The 2001 team saw its national championship ambitions shattered by the Volunteers; many still argue that upset drove Spurrier to the NFL. As I said, it's tempting to worry about history repeating in 2008.
The one key difference between the two seasons, however, is that the 2001 Tennessee team was actually good. They would go on to lose to LSU in the SEC Championship Game, but the Volunteers came into The Swamp ranked fifth in the country and boasting a 9-1 record. Florida State, by contrast, is 8-3 in the mediocre ACC and doesn't even control its own destiny in the race for the conference championship game.
But it is worth acknowledging that this year's Florida State team is better than the clubs Meyer and the Gators whacked in 2005-07. The Seminoles rank 45th in the nation offensively, a hearty boost from their rankings the last couple years. The defense is revitalized too, if not to the level of those frightening mid-90's units that just kept producing first round defensive linemen and linebackers. The Seminoles rank fourth in the nation in sacks with 3.18 per game. A replay of UF's early season offensive line issues could prove disastrous for the Gators.
I expect the Seminoles to challenge UF's secondary (which, despite all its great work this season, has yet to fully earn my trust); Greg Carr, Preston Parker, Taiwan Easterling, Corey Surrency have all put up respectable numbers and are dangerous in their own ways. Parker is kind of an unemployed Lehman Brothers' analyst's Percy Harvin, and at 6'6, Carr presents serious match-up issues with UF's cornerbacks.
But the Seminoles still don't have a QB on the level of Tim Tebow, which would be fine, except they still don't have a QB on the level of Casey Claussen or Chris Rix. Christian Ponder was elevated to the starting position before the season began, beating out frequent punching bag Drew Weatherford, who frankly was too nice to a guy to deserve playing behind that offensive line four straight seasons. Ponder's a mobile guy and has picked up 390 yards on 106 carries, which is impressive considering the Seminoles are 59th in the nation at preventing sacks. But Ponder is also completing just 56.4 percent of his passes and has just 12 touchdowns against 11 interceptions.
No, the Seminoles are going to try and make their hay running the ball. They rank 28th in the nation in rushing offense, and again, that's a massive improvement from the last several years. Antone Smith is finally living up to a portion of his high school hype, and back-up QB D'Vontrey Richardson has some nice numbers as a runner. The worrisome factor here is the status of Florida's defensive line. Freshman Matt Patchan is out with a knee injury and sophomore Lawrence Marsh is questionable due to a similar ailment. Patchan's loss is mainly a blow to depth, but Marsh is by far the best defensive tackle Florida has. If he's out, or even if he's playing at a fraction of his ability, the Seminoles might be able to find some holes in Florida's patchwork defensive line.
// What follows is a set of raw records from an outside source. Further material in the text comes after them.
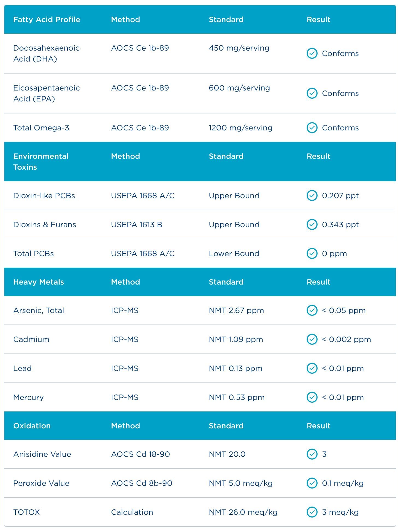
Task: Click the TOTOX result checkmark icon
Action: coord(312,512)

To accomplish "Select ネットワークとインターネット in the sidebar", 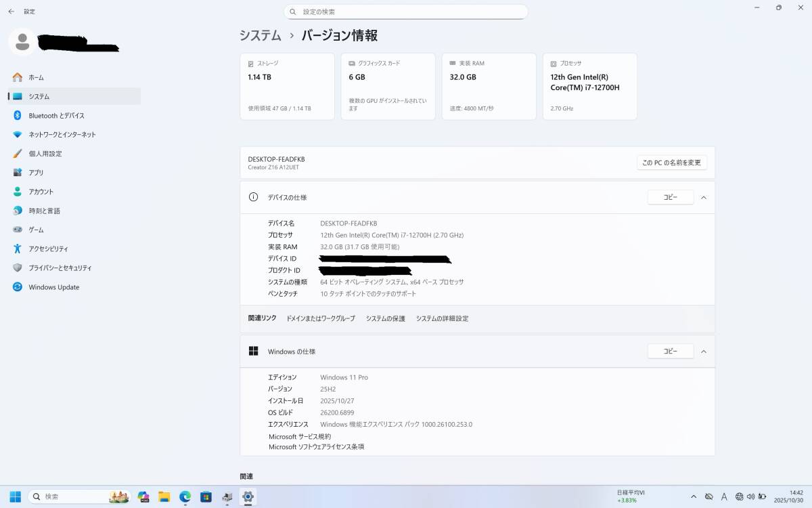I will [x=60, y=134].
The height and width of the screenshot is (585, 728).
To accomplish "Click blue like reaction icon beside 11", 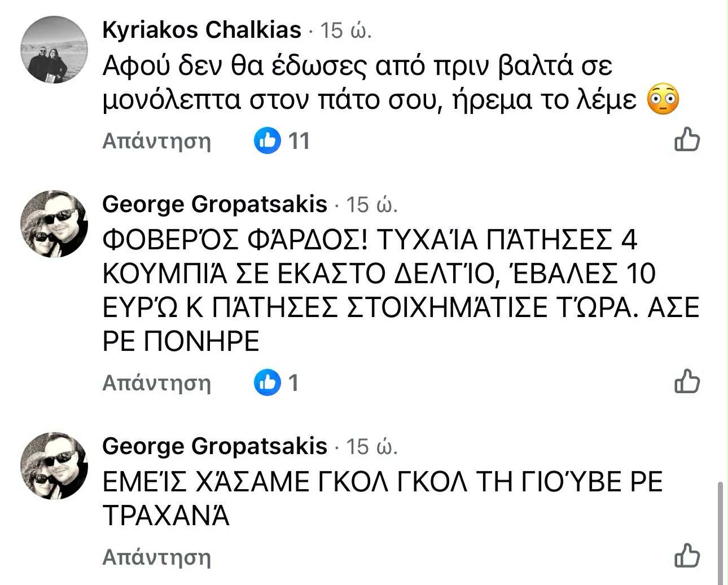I will click(267, 140).
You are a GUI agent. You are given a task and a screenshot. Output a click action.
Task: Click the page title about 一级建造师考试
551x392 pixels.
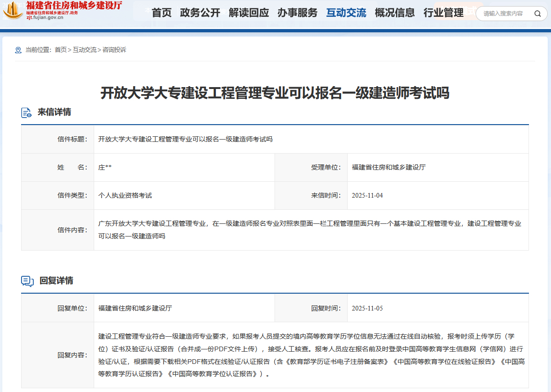(275, 93)
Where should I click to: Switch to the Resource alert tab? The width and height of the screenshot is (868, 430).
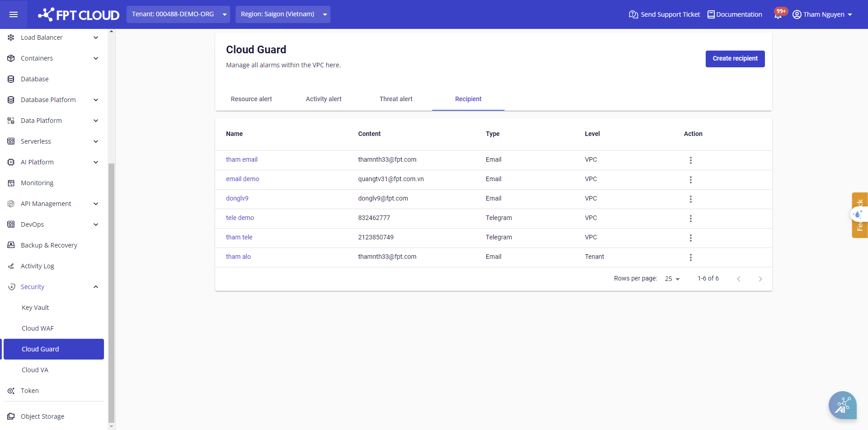(251, 99)
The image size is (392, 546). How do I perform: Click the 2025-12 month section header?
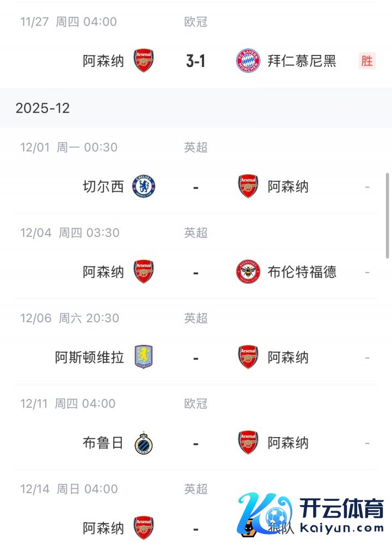pyautogui.click(x=42, y=108)
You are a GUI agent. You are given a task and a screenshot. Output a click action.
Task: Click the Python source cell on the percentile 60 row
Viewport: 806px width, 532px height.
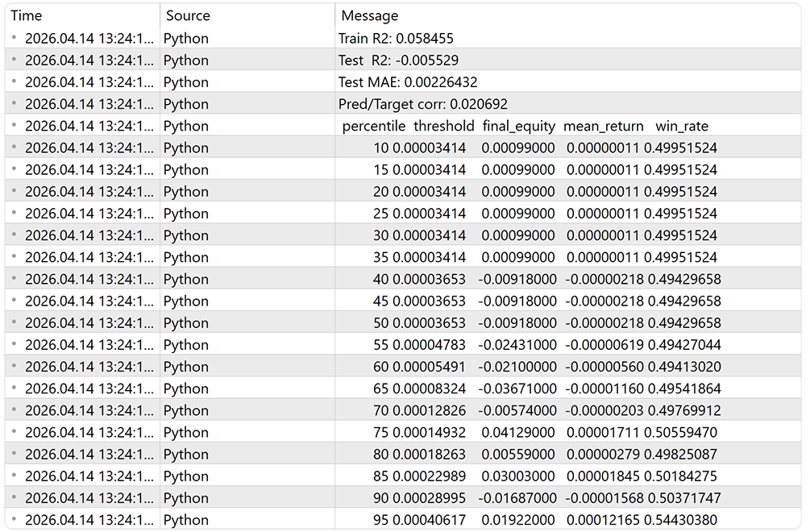coord(186,367)
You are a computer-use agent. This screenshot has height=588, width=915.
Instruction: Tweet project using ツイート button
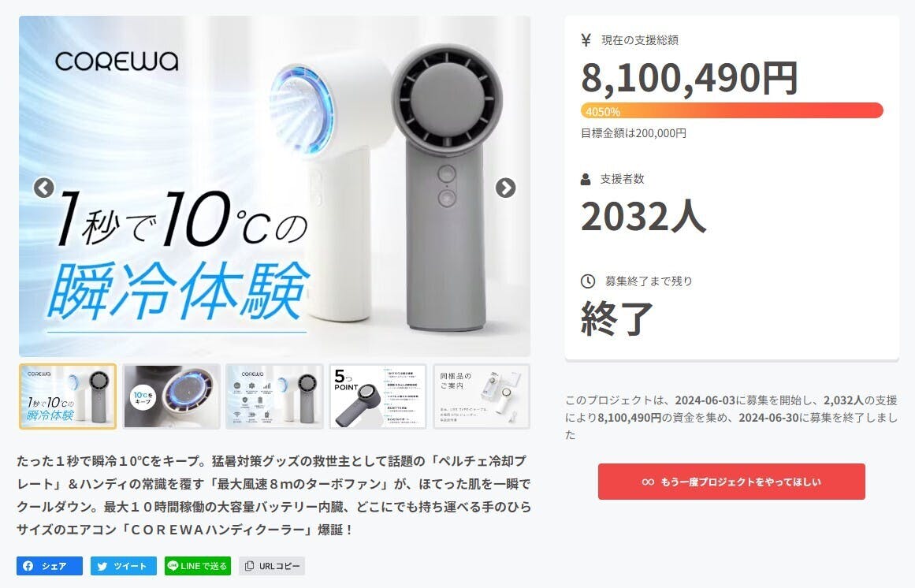tap(123, 566)
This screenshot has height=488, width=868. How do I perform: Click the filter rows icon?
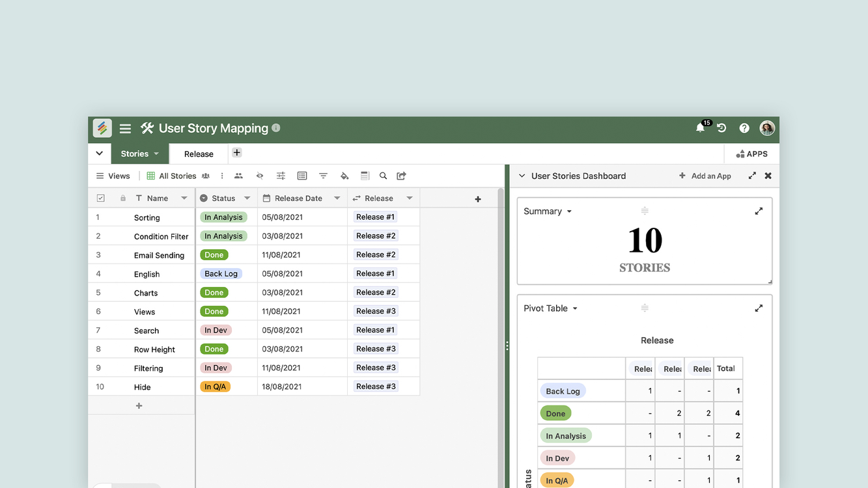tap(323, 176)
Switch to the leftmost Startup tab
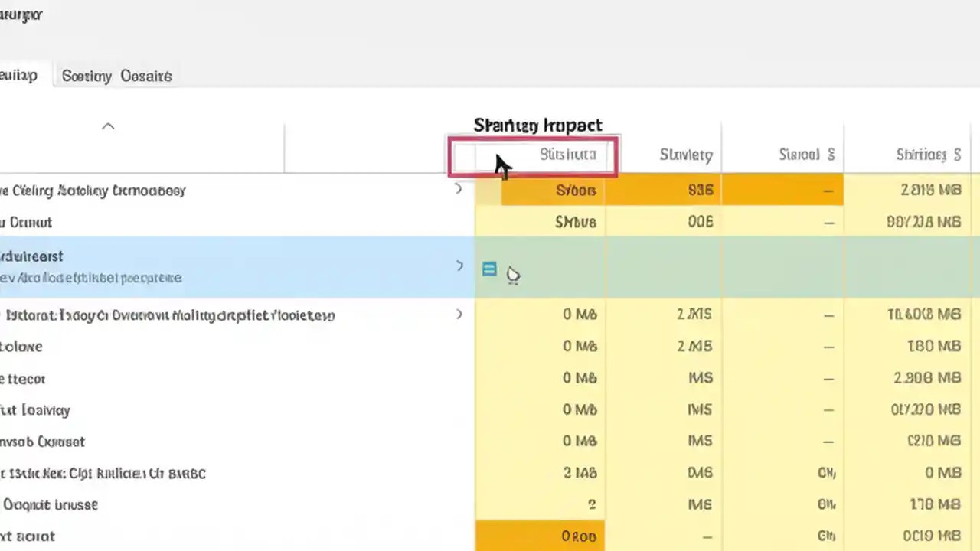Viewport: 980px width, 551px height. click(x=17, y=75)
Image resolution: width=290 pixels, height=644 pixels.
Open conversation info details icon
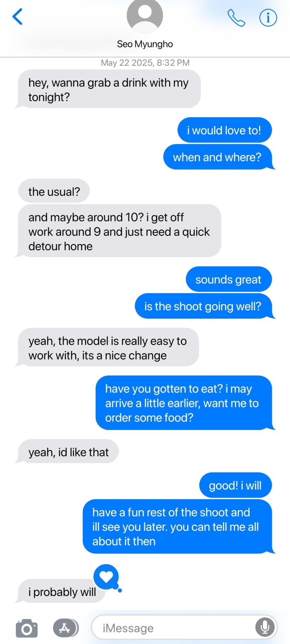(268, 17)
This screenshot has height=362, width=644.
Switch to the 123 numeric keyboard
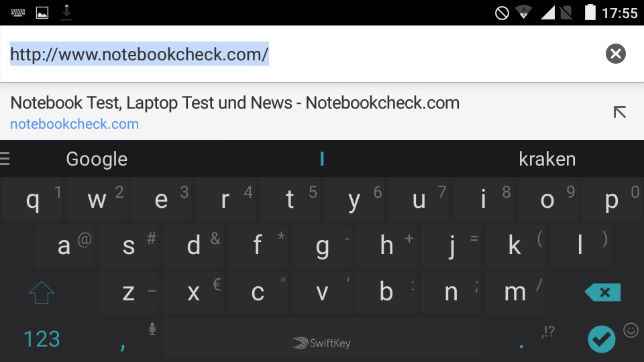click(42, 339)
That's the match-up to keep an eye on, I suspect.
On the other side, there's not much for Florida to change offensively. Considering FSU's ability to rush the passer and Florida's somewhat iffy passing game, I expect the Gators to again rely heavily on the rushing attack to move the ball. Percy Harvin played a huge role in both the 2006 and 2007 games, and there's every reason to expect he'll again be massive part of the offensive gameplan as a runner and a receiver. He'll be especially useful as a hot receiver when FSU defensive coordinator Mickey Andrews dials up one of his blitz packages.
There is one x-factor (cliche alert!) I should mention. FSU's Graham Gano is evidently the Samuel L. Jackson of place kickers. Gano is 21 of 23 on field goals, perfect on anything less than 50 yards and five of seven on anything longer than 50 yards. Bizarre as it is to write this sentence, should the game come down to a field goal, Bobby Bowden has to feel pretty confident in his chances. (Florida's kicker, Jonathan Phillips, is perfect on his field goal attempts but gets used about as often as the condom in a Trekkie's wallet)
But I don't think it'll come down to a field goal. Doak Campbell Stadium is a tough place for the Gators to play, but they've pulled out the last two games they've played in Tallahassee. Florida State will fight ferociously in the early minutes and probably sack Tebow once or twice in the first quarter, but the talent disparity between the two teams is too great.